Nggak lama kok. Aku hanya mengangguk. Dan tiba-tiba ia meraihku, memelukku dalam-dalam
dan erat. Aku hanya membalas pelukannya lebih erat.
"Kamu kenapa sih Ar?"
"Clara, aku udah salah sama kamu. Seharusnya
hubungan ini nggak boleh terjalin."
"Kenapa bisa begitu?"
"Aku udah punya pacar. Aku udah pacaran sama
dia selama 2 tahun."
Kalimat itu membuatku terkejut dan spontan
melepaskan tanganku dari tubuhnya. Aku terdiam sejenak, tak percaya.
"Kamu mempermainkan aku, Ar?" aku
bertanya lirih tak jelas, berusaha meyakinkan diri kalau ini cuma mimpi.
"Aku nggak berniat mempermainkan kamu. Aku
beneran sayang sama kamu. Sayangnya, pada saat itu statusku tidak lagi single.
Dan, kamu boleh bilang aku egois. Tetapi, kamu harus tahu bahwa aku nggak
main-main, perasaanku ini beneran sama kamu!"
Aku bingung dengan penjelasan Aryo yang terdengar
hanya menguntungkan dirinya saja.
"Mungkin memang kita bertemu di waktu yang
nggak tepat, itu saja," sambungnya.
"Ok. Tak usah berbicara lagi. Aku cukup tahu
ini, dan aku sudah bisa menebak selanjutnya apa," aku tertunduk kecewa dan
mengambil ancang-ancang masuk ke dalam rumah. Aryo meraih tanganku, berusaha
menarikku kembali ke pelukannya.
"Maaf Clara... maaf... tapi percayalah,
perasaanku nggak akan berubah.

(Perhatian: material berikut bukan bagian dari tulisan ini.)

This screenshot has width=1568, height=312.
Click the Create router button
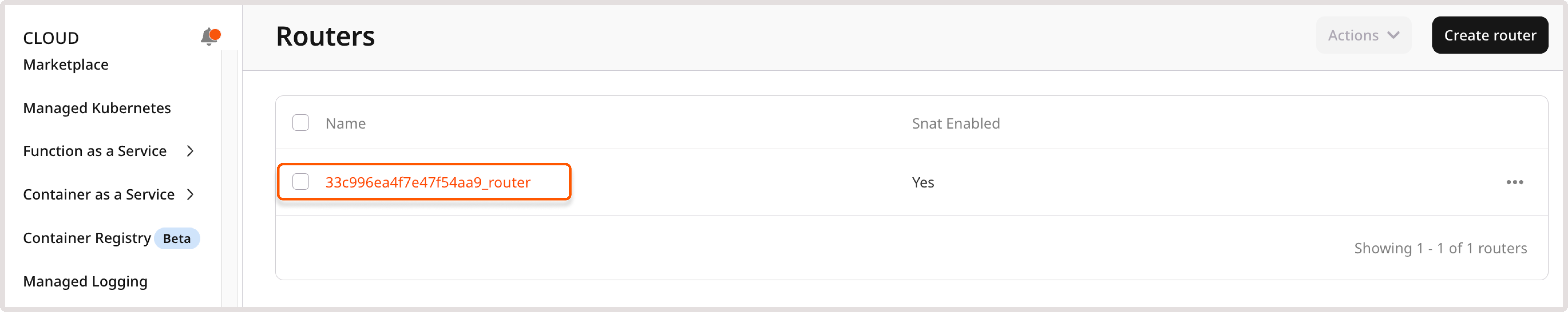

Aku akan tetap sayang kamu," mataku
berkaca-kaca. Kupandang dia tanpa balasan sepatah katapun.
Aku beranjak masuk. Menahan semua air mata yang
nyaris tak terbendung di depannya tadi.
Akhirnya, kutumpahkan semua isak tangisku di atas
tempat tidurku. Memungut semua harapanku yang telah kugantung tinggi-tinggi,
dan kumasukkan lagi ke dalam hati.
Tuhan... Mengapa Kau harus mempertemukan kami
jika pada akhirnya kami tak bisa saling memiliki?